Reputation: 13
I have an index which is using a whitespace analyzer - see below:
{
"my-index": {
"settings": {
"index": {
"number_of_shards": "15",
"provided_name": "my-index",
"creation_date": "1638550619099",
"analysis": {
"normalizer": {
"lowercase_normalizer": {
"filter": [
"lowercase",
"asciifolding"
],
"type": "custom",
"char_filter": []
}
},
"analyzer": {
"my_analyzer": {
"filter": [
"lowercase"
],
"char_filter": [],
"tokenizer": "whitespace"
}
}
},
"number_of_replicas": "1",
"uuid": "WrteqKeaTwuGGEXOpckwQw",
"version": {
"created": "7090199"
}
}
}
}
}
I can confirm the analyzer outputs as expected for text with special characters:
!curl -X GET "https://xxx/my-index/_analyze?pretty" -H "Content-Type: application/json" -d'{"analyzer": "my_analyzer","text" : ["This - is - an item"]}'
{
"tokens" : [
{
"token" : "This",
"start_offset" : 0,
"end_offset" : 4,
"type" : "word",
"position" : 0
},
{
"token" : "-",
"start_offset" : 5,
"end_offset" : 6,
"type" : "word",
"position" : 1
},
{
"token" : "is",
"start_offset" : 7,
"end_offset" : 9,
"type" : "word",
"position" : 2
},
{
"token" : "-",
"start_offset" : 10,
"end_offset" : 11,
"type" : "word",
"position" : 3
},
{
"token" : "an",
"start_offset" : 12,
"end_offset" : 14,
"type" : "word",
"position" : 4
},
{
"token" : "item",
"start_offset" : 15,
"end_offset" : 19,
"type" : "word",
"position" : 5
}
]
}
However, when specifying a wildcard query with a special character, in this case "-", I'm unable to get any results back
my_query = {
"query": {
"bool":{
"must":[
{
"wildcard":{
"ec_item_name":{
"value":"-*"
}
}
}
]
}
}
}
I understand that wildcard queries are not analyzed, but I am not understanding how this could apply here anyway. If the whitespace analyzer is specified at index time and is identifying "-" as a word, how is the wildcard query unable to match? It doesn't seem to be a problem for alphanumeric values
Upvotes: 0
Views: 1051
Reputation: 16192
You are almost there. You have properly applied the index settings, as well as the analyzer, is properly defined.

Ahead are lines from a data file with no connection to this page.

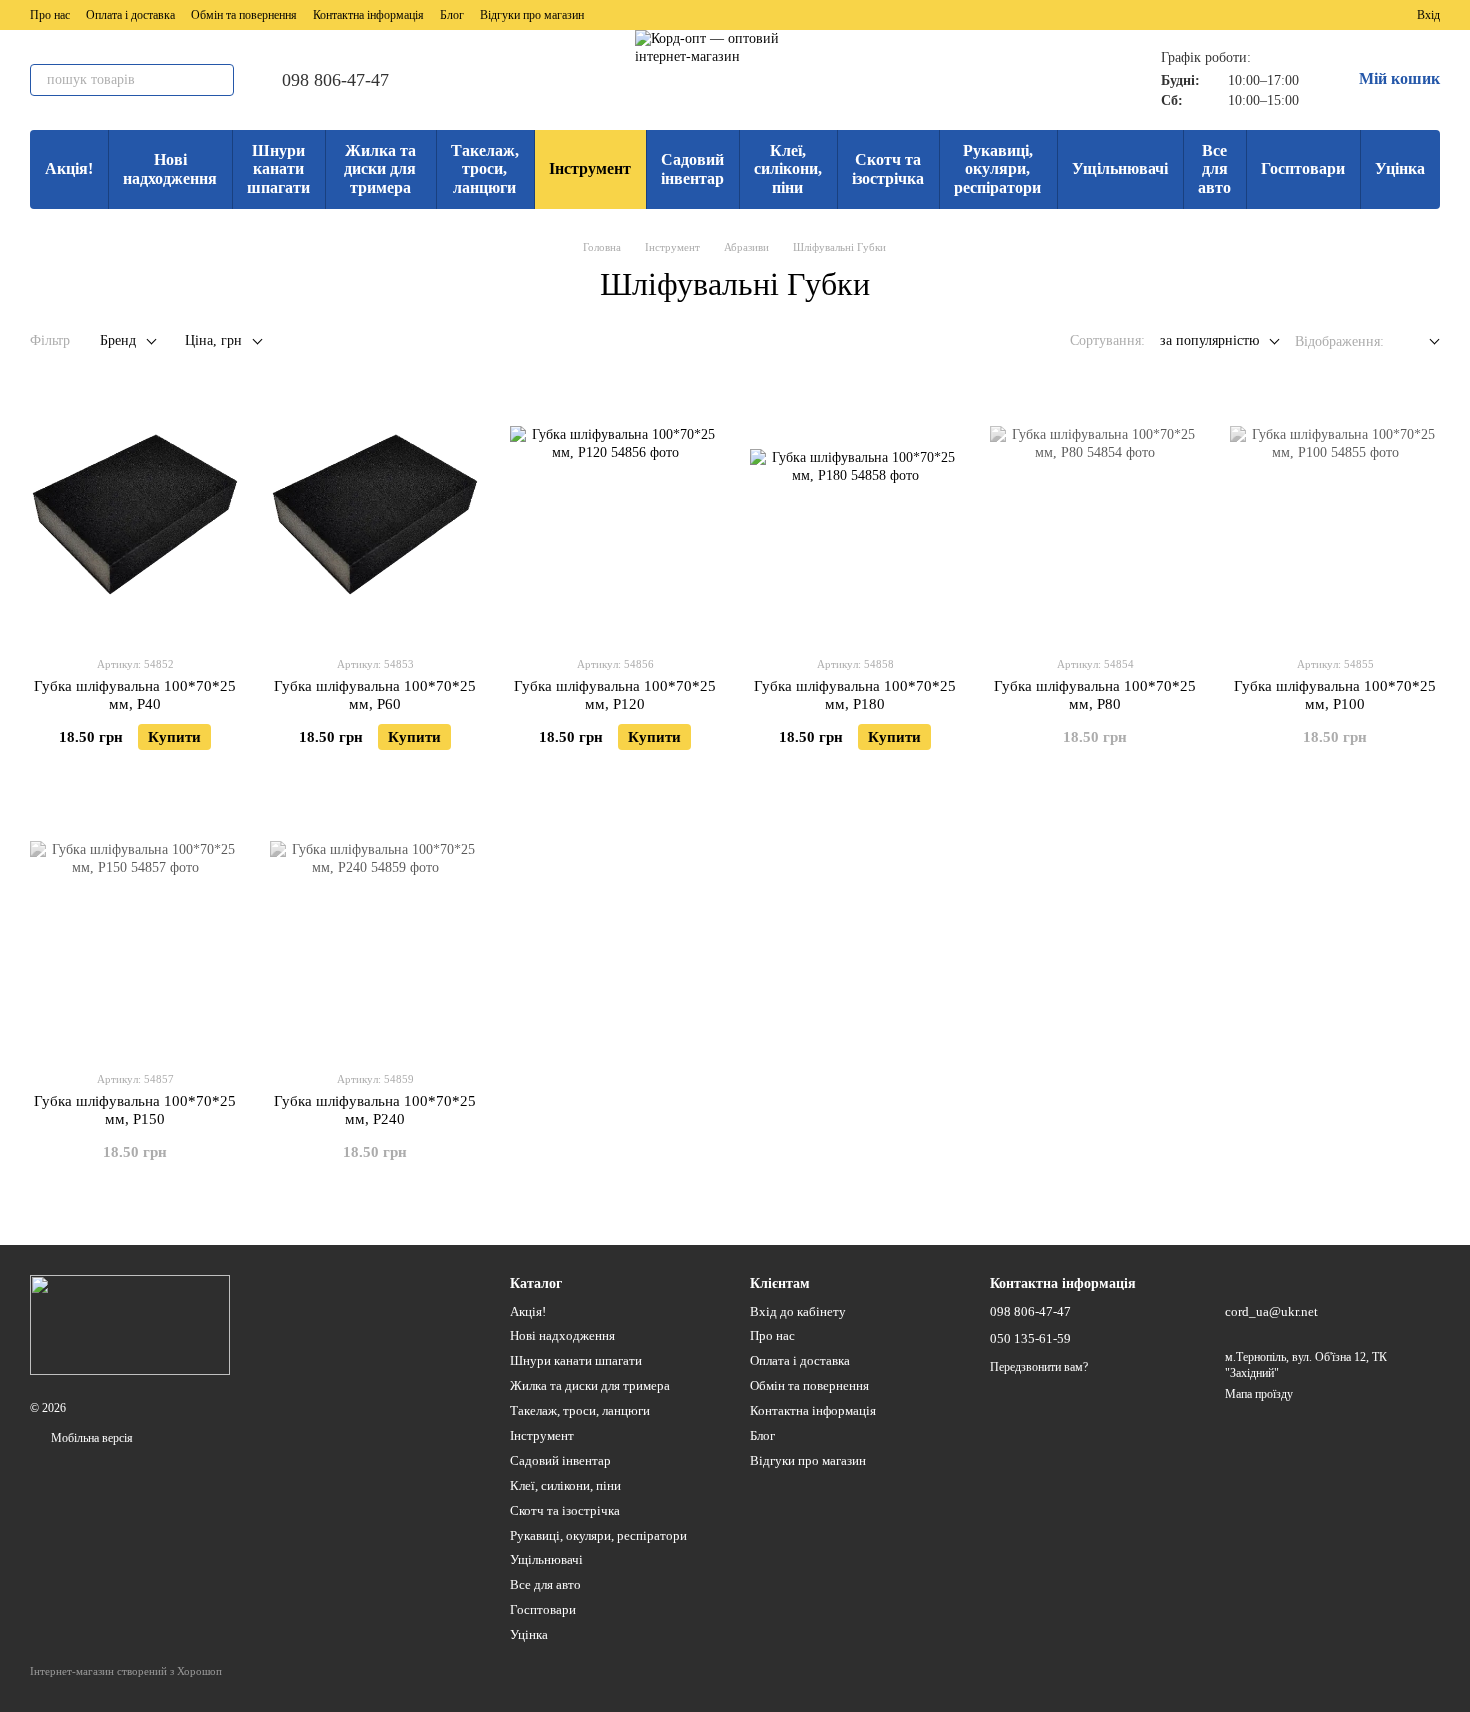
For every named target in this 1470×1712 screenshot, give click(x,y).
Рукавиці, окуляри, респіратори (997, 169)
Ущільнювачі (1120, 168)
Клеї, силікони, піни (788, 169)
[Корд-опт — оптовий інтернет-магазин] (130, 1324)
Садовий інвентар (692, 168)
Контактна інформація (368, 15)
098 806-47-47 (335, 80)
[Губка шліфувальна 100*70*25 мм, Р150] (135, 930)
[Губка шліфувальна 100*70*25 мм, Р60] (375, 515)
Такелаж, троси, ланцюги (485, 169)
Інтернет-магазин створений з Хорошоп (126, 1671)
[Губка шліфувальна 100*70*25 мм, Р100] (1335, 515)
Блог (452, 15)
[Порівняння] (1329, 15)
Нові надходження (170, 168)
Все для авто (1214, 169)
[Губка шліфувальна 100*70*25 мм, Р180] (855, 515)
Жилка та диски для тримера (380, 169)
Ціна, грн (213, 340)
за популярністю (1209, 340)
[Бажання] (1365, 15)
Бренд (118, 340)
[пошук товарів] (218, 80)
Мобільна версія (90, 1438)
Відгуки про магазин (532, 15)
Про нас (50, 15)
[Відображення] (1419, 342)
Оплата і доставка (130, 15)
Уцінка (1400, 168)
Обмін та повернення (244, 15)
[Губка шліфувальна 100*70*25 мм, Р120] (615, 515)
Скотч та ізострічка (888, 168)
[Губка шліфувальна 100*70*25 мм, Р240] (375, 930)
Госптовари (1303, 168)
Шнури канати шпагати (278, 169)
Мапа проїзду (1259, 1394)
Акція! (69, 168)
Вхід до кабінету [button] (798, 1311)
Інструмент (590, 168)
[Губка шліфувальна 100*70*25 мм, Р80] (1095, 515)
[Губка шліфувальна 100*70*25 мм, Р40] (135, 515)
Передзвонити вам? (1039, 1367)
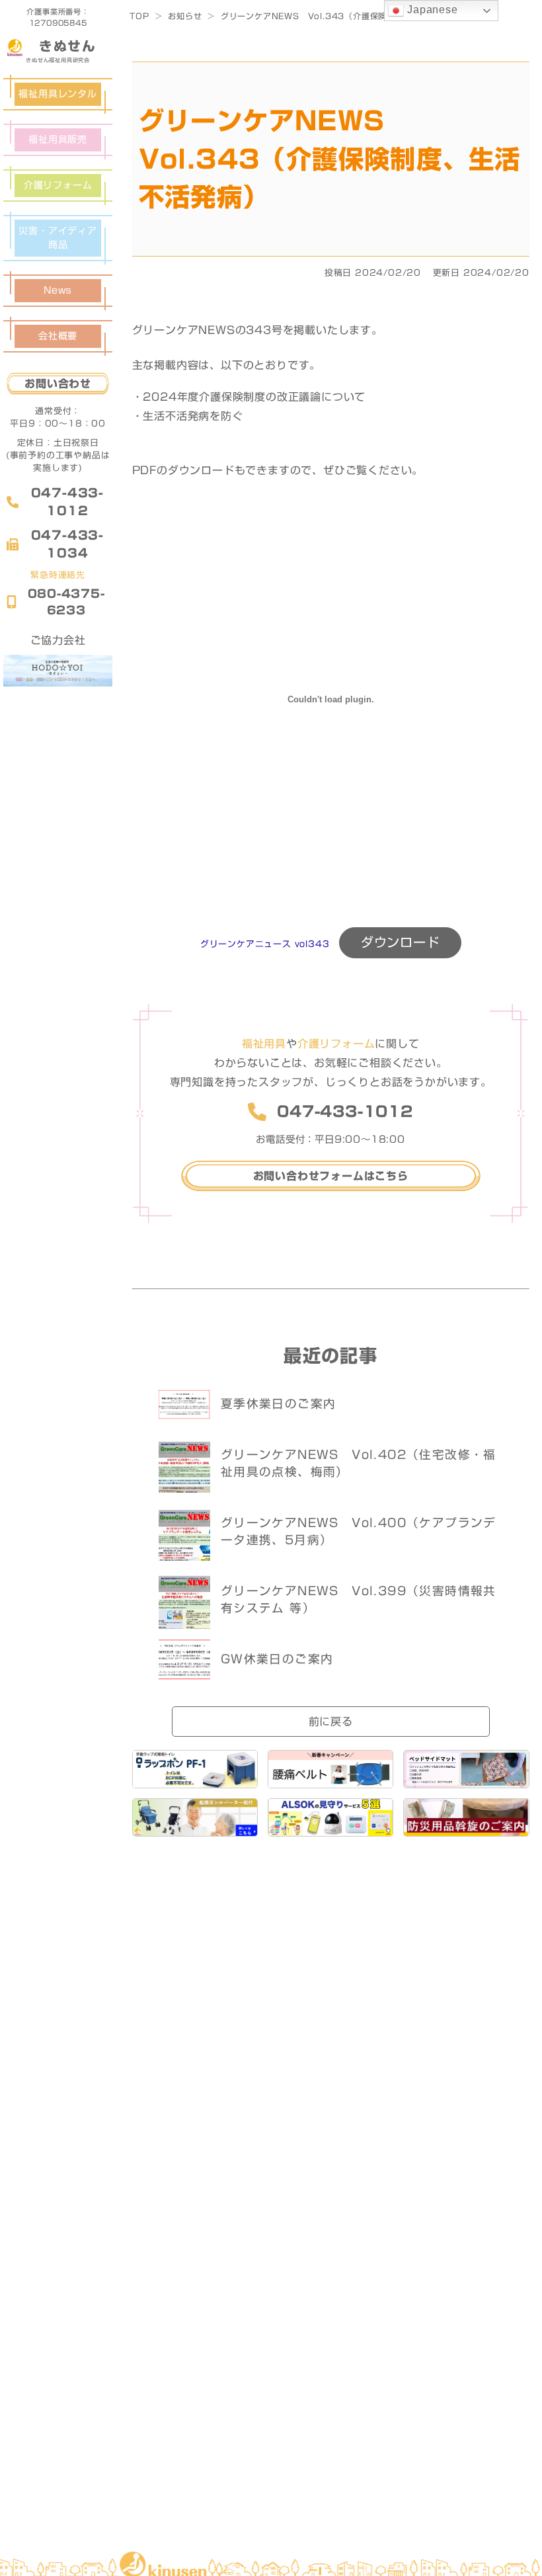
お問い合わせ (57, 383)
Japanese (430, 9)
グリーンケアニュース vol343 (265, 944)
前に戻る (331, 1721)
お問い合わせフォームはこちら (330, 1176)
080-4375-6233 (66, 602)
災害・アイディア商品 (58, 237)
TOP (139, 16)
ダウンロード (400, 942)
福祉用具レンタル (58, 94)
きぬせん (67, 46)
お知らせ (185, 16)
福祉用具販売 (57, 139)
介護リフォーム (58, 185)
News (58, 290)
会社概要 (57, 336)
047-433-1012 (67, 502)
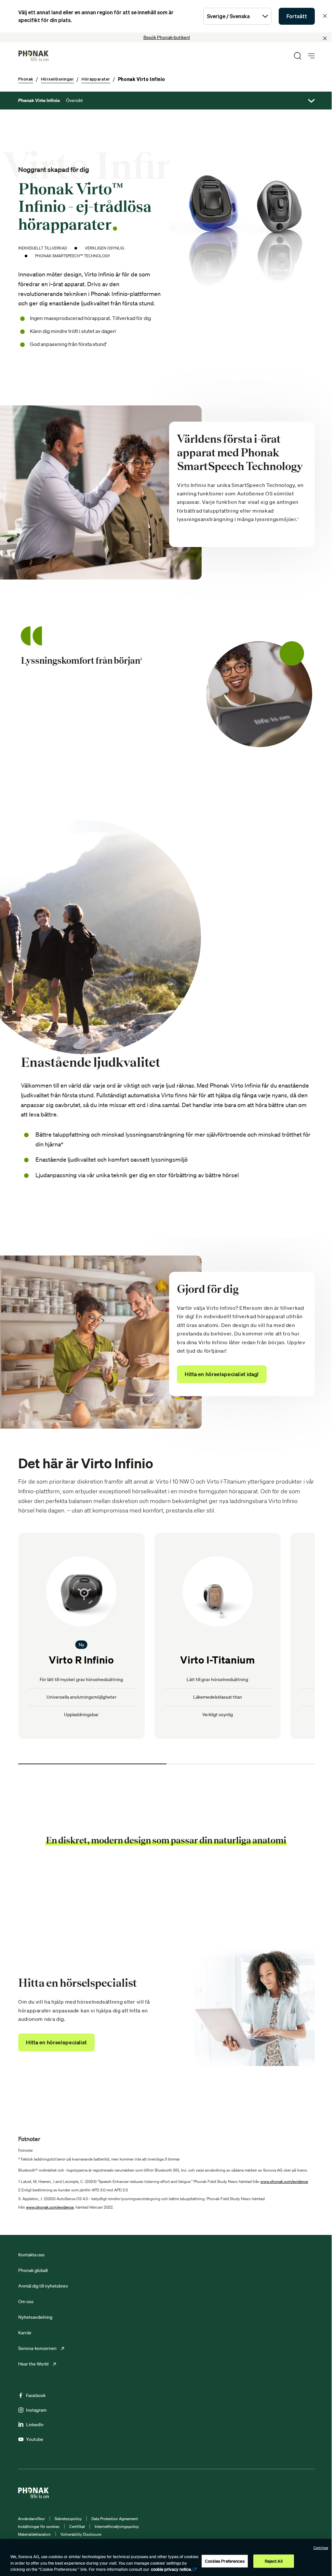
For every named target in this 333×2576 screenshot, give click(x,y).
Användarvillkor (31, 2518)
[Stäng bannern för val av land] (325, 16)
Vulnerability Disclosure (80, 2534)
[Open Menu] (311, 56)
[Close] (325, 38)
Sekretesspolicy (68, 2518)
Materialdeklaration (34, 2534)
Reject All (274, 2561)
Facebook (36, 2395)
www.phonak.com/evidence (284, 2181)
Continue (320, 2547)
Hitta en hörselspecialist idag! (222, 1374)
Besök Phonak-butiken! (166, 37)
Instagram (36, 2410)
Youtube (34, 2439)
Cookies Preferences (224, 2561)
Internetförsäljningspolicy (117, 2526)
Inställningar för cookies (39, 2526)
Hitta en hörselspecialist (56, 2042)
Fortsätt (296, 16)
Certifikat (77, 2526)
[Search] (297, 56)
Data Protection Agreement (114, 2518)
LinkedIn (35, 2425)
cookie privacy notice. (171, 2569)
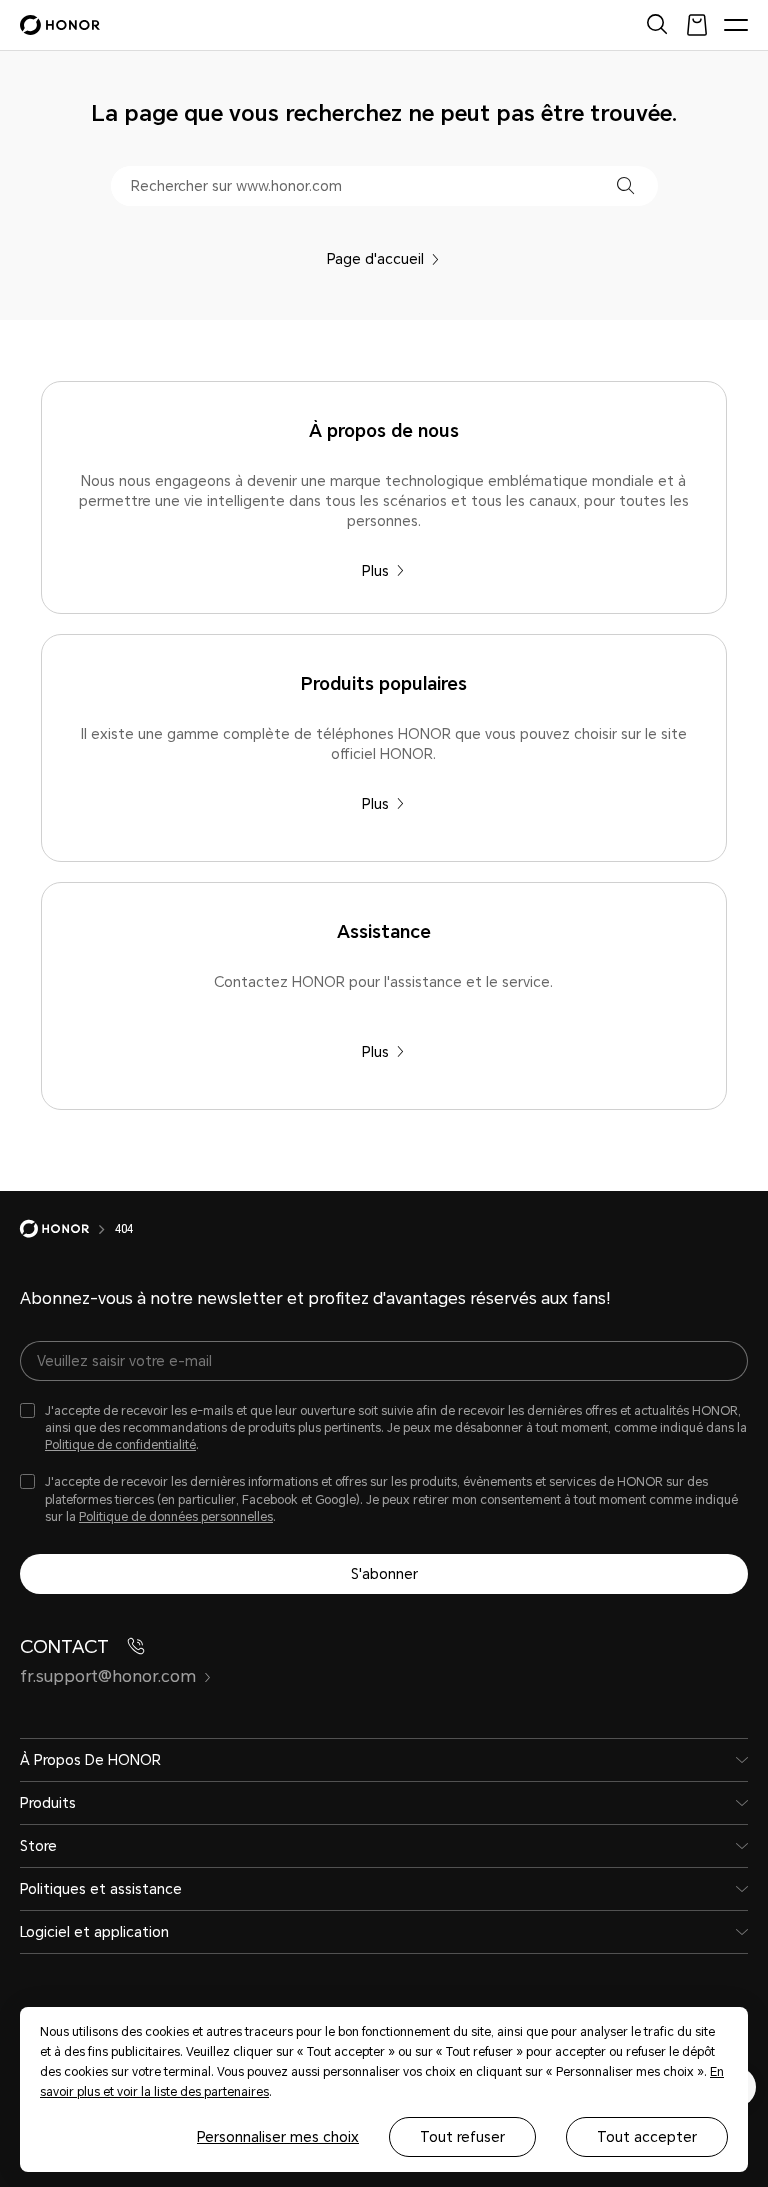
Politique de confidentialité (120, 1445)
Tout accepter (647, 2137)
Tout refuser (462, 2137)
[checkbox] (384, 1428)
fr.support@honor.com (108, 1676)
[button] (625, 185)
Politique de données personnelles (176, 1517)
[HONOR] (67, 1229)
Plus (375, 571)
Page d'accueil (375, 259)
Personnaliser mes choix (278, 2137)
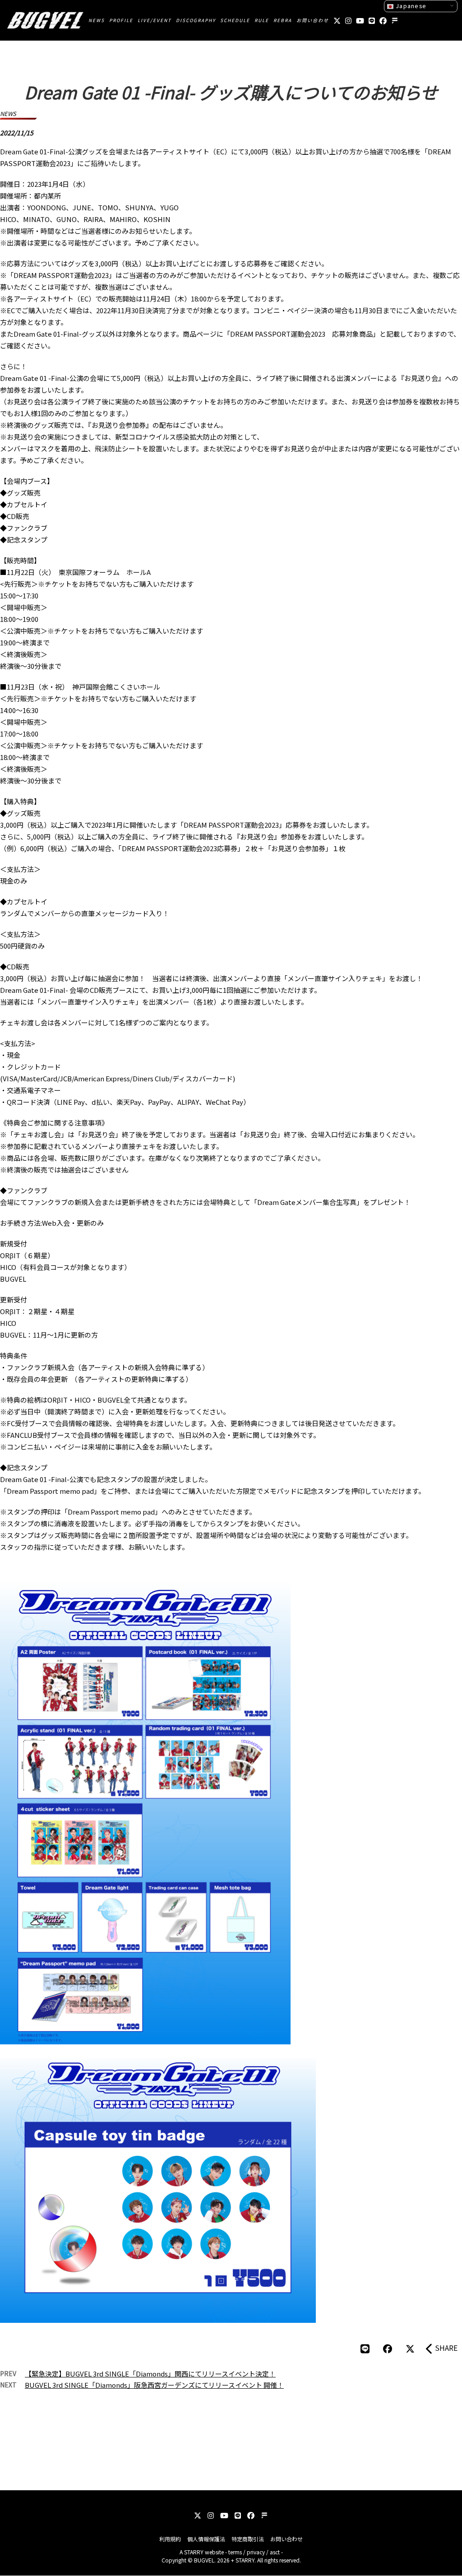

I believe you have missed adding the analyzer to the field ec_item_name
in the properties of the mapping, due to which the analyzer is not applied to the field.
The index mapping and settings should be:
{
"settings": {
"index": {
"number_of_shards": "15",
"analysis": {
"normalizer": {
"lowercase_normalizer": {
"filter": [
"lowercase",
"asciifolding"
],
"type": "custom",
"char_filter": []
}
},
"analyzer": {
"my_analyzer": {
"filter": [
"lowercase"
],
"char_filter": [],
"tokenizer": "whitespace"
}
}
},
"number_of_replicas": "1"
}
},
"mappings": {
"properties": {
"ec_item_name": {
"type": "text",
"analyzer": "my_analyzer" // note this
}
}
}
}
Index Data
{
"ec_item_name": ["This - is - an item"]
}
Search Query:
{
"query": {
"bool": {
"must": [
{
"wildcard": {
"ec_item_name": {
"value": "-*"
}
}
}
]
}
}
}
Search Result:
"hits": [
{
"_index": "70218546",
"_type": "_doc",
"_id": "1",
"_score": 1.0,
"_source": {
"ec_item_name": [
"This - is - an item"
]
}
}
]
Upvotes: 0